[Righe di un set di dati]
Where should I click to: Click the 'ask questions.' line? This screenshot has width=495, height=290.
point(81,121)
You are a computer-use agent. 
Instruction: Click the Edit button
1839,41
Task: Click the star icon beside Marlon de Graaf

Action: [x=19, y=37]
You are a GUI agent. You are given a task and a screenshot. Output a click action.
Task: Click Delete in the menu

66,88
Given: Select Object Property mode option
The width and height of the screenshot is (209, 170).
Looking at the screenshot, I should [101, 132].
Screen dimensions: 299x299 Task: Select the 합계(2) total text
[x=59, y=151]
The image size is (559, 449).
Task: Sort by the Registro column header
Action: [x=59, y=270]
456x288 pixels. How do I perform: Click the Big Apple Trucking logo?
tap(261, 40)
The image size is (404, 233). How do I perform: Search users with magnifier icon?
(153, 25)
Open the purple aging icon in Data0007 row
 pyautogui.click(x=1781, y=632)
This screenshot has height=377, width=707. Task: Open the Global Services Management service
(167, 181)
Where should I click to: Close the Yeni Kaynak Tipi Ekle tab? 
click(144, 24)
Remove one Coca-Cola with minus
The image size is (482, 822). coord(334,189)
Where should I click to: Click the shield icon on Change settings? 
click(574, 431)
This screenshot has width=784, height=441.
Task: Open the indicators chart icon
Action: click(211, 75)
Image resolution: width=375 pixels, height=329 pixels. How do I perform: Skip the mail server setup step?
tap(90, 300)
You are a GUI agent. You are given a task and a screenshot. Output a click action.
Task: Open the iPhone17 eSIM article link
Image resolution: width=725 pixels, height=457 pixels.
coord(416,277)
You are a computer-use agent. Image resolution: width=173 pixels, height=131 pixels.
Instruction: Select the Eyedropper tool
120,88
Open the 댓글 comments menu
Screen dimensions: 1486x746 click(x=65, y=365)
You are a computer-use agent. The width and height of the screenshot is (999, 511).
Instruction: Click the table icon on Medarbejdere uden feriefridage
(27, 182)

## Problema assegnato
Trasforma tutte le righe dei record in un elenco JSON di stringhe, una stringa per ciascuna riga. Escludi le righe vuote.

## Risultato esercizio
[
  "Where should I click to: Click the 'ask questions.' line? This screenshot has width=495, height=290.",
  "point(81,121)",
  "You are a computer-use agent. ",
  "Instruction: Click the Edit button",
  "1839,41",
  "Task: Click the star icon beside Marlon de Graaf",
  "Action: [x=19, y=37]",
  "You are a GUI agent. You are given a task and a screenshot. Output a click action.",
  "Task: Click Delete in the menu",
  "66,88",
  "Given: Select Object Property mode option",
  "The width and height of the screenshot is (209, 170).",
  "Looking at the screenshot, I should [101, 132].",
  "Screen dimensions: 299x299 Task: Select the 합계(2) total text",
  "[x=59, y=151]",
  "The image size is (559, 449).",
  "Task: Sort by the Registro column header",
  "Action: [x=59, y=270]",
  "456x288 pixels. How do I perform: Click the Big Apple Trucking logo?",
  "tap(261, 40)",
  "The image size is (404, 233). How do I perform: Search users with magnifier icon?",
  "(153, 25)",
  "Open the purple aging icon in Data0007 row",
  " pyautogui.click(x=1781, y=632)",
  "This screenshot has height=377, width=707. Task: Open the Global Services Management service",
  "(167, 181)",
  "Where should I click to: Close the Yeni Kaynak Tipi Ekle tab? ",
  "click(144, 24)",
  "Remove one Coca-Cola with minus",
  "The image size is (482, 822). coord(334,189)",
  "Where should I click to: Click the shield icon on Change settings? ",
  "click(574, 431)",
  "This screenshot has width=784, height=441.",
  "Task: Open the indicators chart icon",
  "Action: click(211, 75)",
  "Image resolution: width=375 pixels, height=329 pixels. How do I perform: Skip the mail server setup step?",
  "tap(90, 300)",
  "You are a GUI agent. You are given a task and a screenshot. Output a click action.",
  "Task: Open the iPhone17 eSIM article link",
  "Image resolution: width=725 pixels, height=457 pixels.",
  "coord(416,277)",
  "You are a computer-use agent. Image resolution: width=173 pixels, height=131 pixels.",
  "Instruction: Select the Eyedropper tool",
  "120,88",
  "Open the 댓글 comments menu",
  "Screen dimensions: 1486x746 click(x=65, y=365)",
  "You are a computer-use agent. The width and height of the screenshot is (999, 511).",
  "Instruction: Click the table icon on Medarbejdere uden feriefridage",
  "(27, 182)"
]